DPR Tolak Suntikan Rp 5,6 T, Bagaimana Nasib Rights Issue Bank Mandiri?

DPR Tolak Suntikan Rp 5,6 T, Bagaimana Nasib Rights Issue Bank Mandiri?

- detikFinance
Rabu, 11 Feb 2015 10:46 WIB
DPR Tolak Suntikan Rp 5,6 T, Bagaimana Nasib Rights Issue Bank Mandiri?
Jakarta - Komisi VI Dewan Perwakilan Rakyat (DPR) tak beri izin pemerintah menyuntikkan modal Rp 5,6 triliun ke PT Bank Mandiri Tbk (BMRI). Penolakan itu diambil, setelah DPR dan Pemerintah rapat tertutup selama 5 jam sejak Selasa malam hingga dini hari tadi.
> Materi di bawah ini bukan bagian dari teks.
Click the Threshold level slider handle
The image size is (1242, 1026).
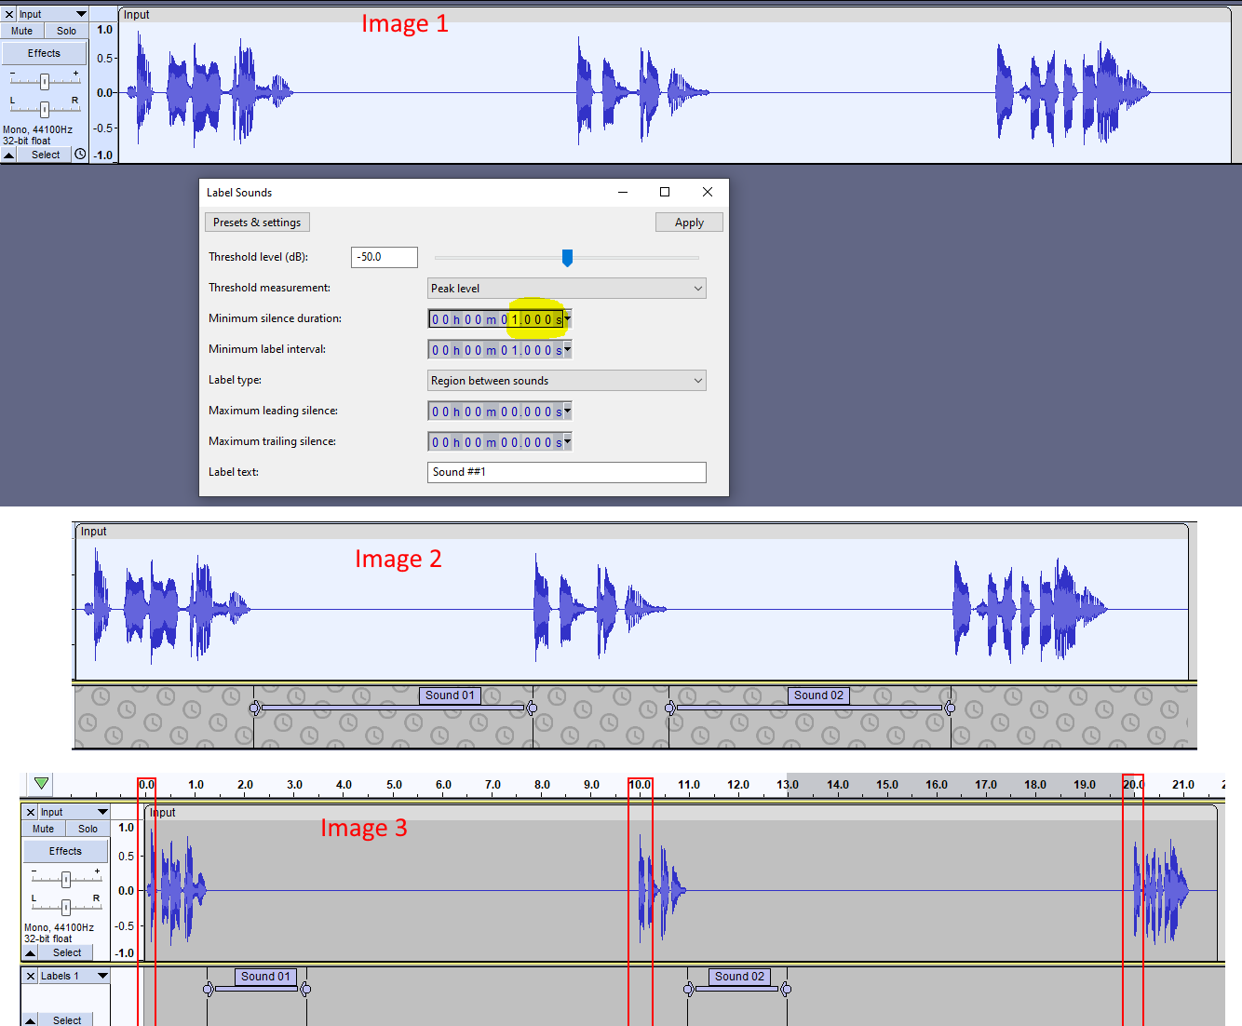[568, 257]
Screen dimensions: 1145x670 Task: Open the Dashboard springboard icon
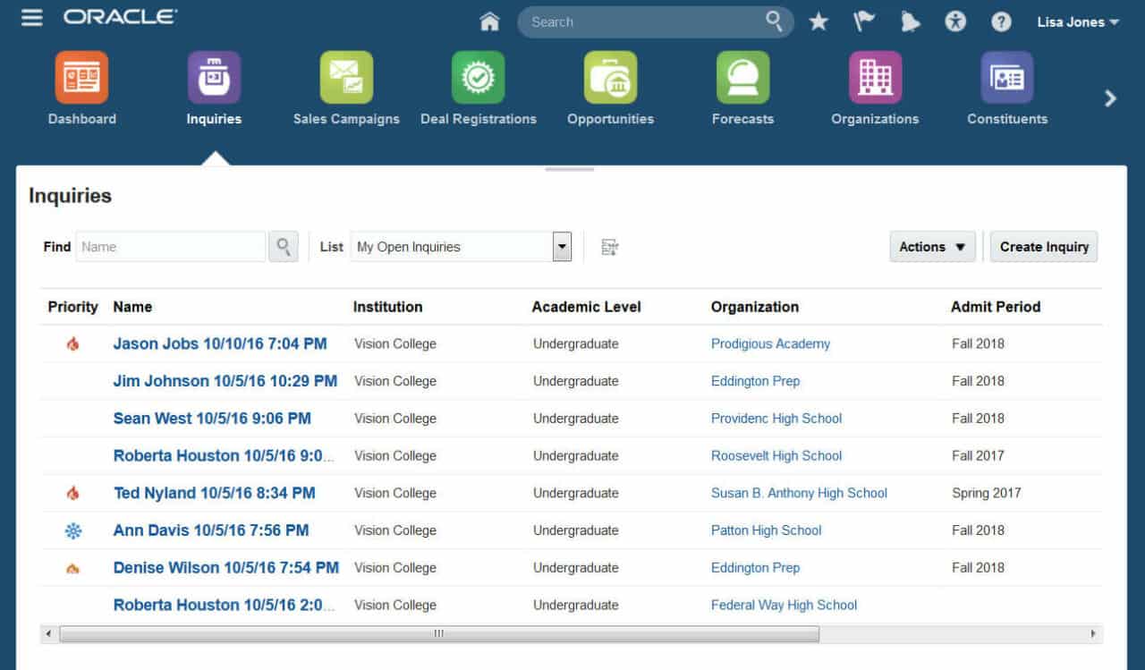click(x=81, y=77)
Komisi VI DPR hanya menyetujui suntikan modal ke BUMN sebesar Rp 37,276 triliun, dari usulan yang diajukan pemerintahan Presiden Joko Widodo (Jokowi) untuk 35 BUMN sebesar Rp 48 triliun.

Berkurangnya nilai Penyertaan Modal Negara (PMN) itu akibat ditolaknya suntikan ke Bank Mandiri, PT Rajawali Nusantara Indonesia (RNI), dan PT Djakarta Lloyd.
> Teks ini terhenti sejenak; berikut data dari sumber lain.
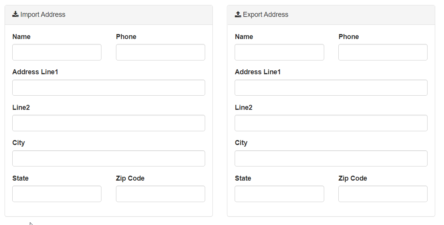This screenshot has width=444, height=225.
Task: Click the Import Line2 text field
Action: click(109, 123)
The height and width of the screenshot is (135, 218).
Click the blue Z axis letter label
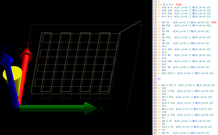(x=4, y=50)
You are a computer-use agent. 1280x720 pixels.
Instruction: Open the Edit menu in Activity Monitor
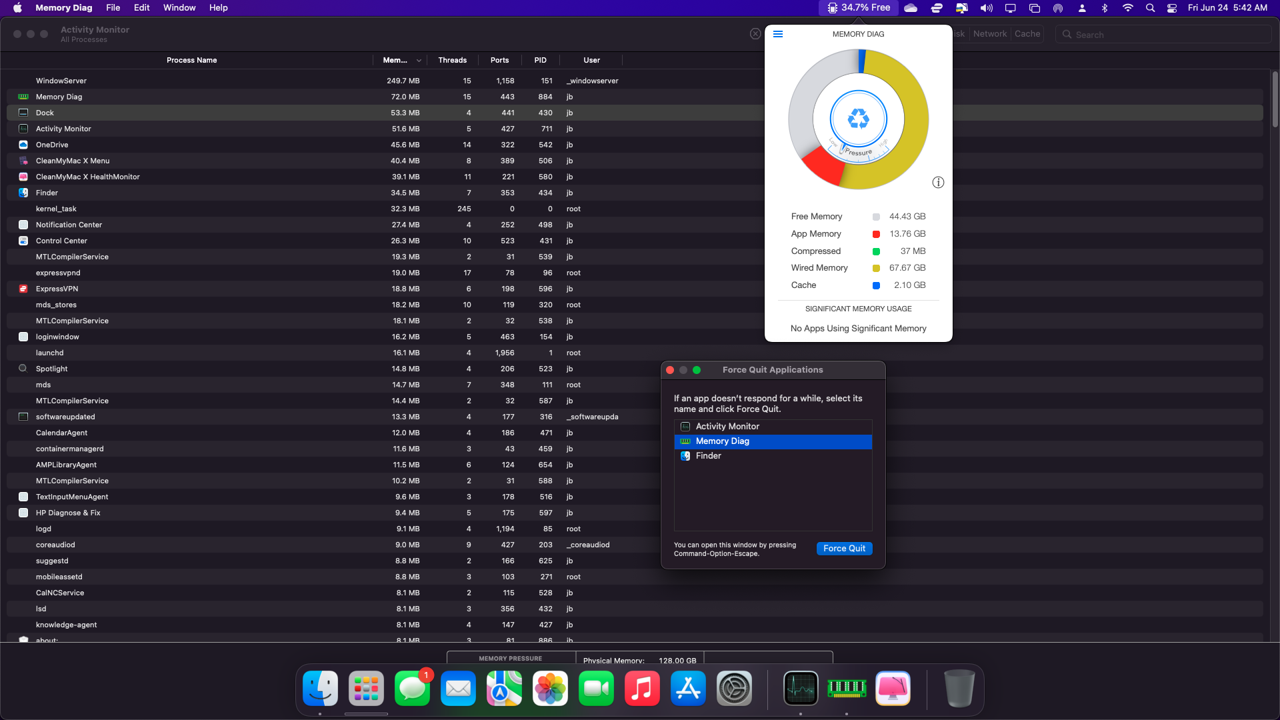click(x=141, y=8)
SCROLL TO CONTINUE WITH CONTENT

"Bank mandiri mungkin tahun depan, dia belum prioritas," kata Wakil Ketua Komisi VI yang juga Ketua Panitia Kerja PMN Azam Azman Natawijata usai rapat, Rabu (11/2/2015).
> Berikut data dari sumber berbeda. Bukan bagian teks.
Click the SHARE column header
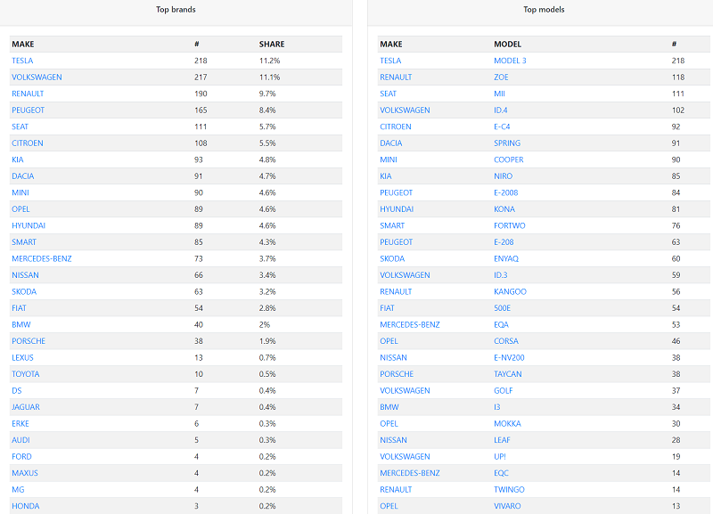[272, 44]
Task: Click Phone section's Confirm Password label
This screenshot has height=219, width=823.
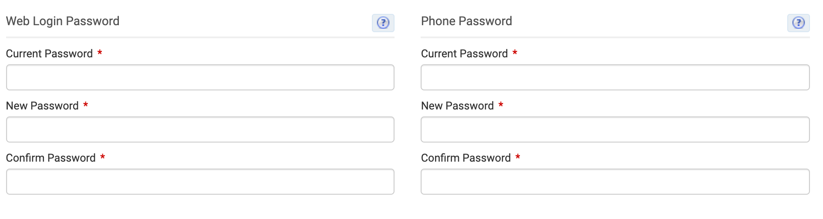Action: (x=465, y=158)
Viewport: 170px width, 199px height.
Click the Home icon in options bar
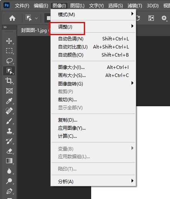tap(12, 18)
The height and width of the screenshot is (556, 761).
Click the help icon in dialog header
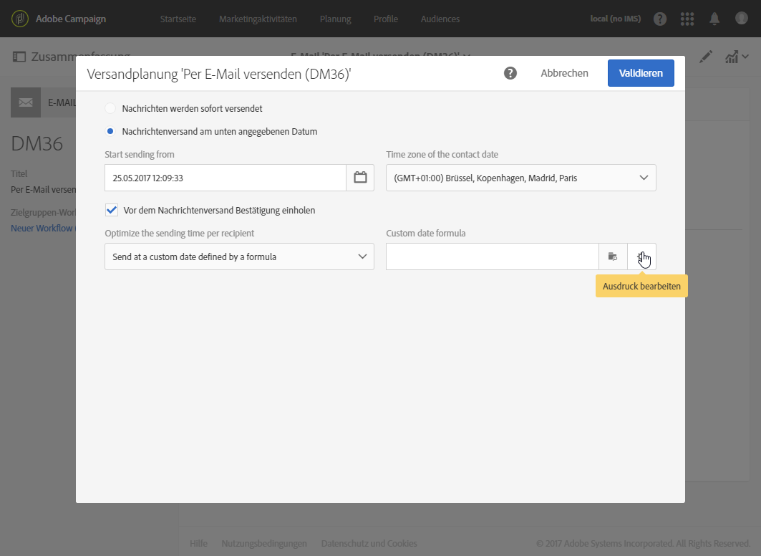click(510, 73)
Hasil putusan Komisi VI selanjutnya dibawa ke Badan Anggaran (Banggar) untuk disinkronisasi dengan Anggaran Pendapatan Belanja Negara Perubahan (APBN-P) 2015.

Awalnya, pemerintah berniat menambah modal di bank pelat merah itu melalui penerbitan saham baru dengan mekanisme hak memesan efek terlebih dahulu (HMETD) alias rights issue.

Total dana yang bisa diraup Bank Mandiri dari aksi korporasi ini mencapai Rp 9 triliun, sebanyak Rp 5,6 triliun dari pemerintah sisanya disetor para pemegang saham publik.

Rencana ini belum dibahas dalam rapat umum pemegang saham (RUPS). Dengan penolakan dari DPR ini besar kemungkinan rights issue Bank Mandiri bisa batal.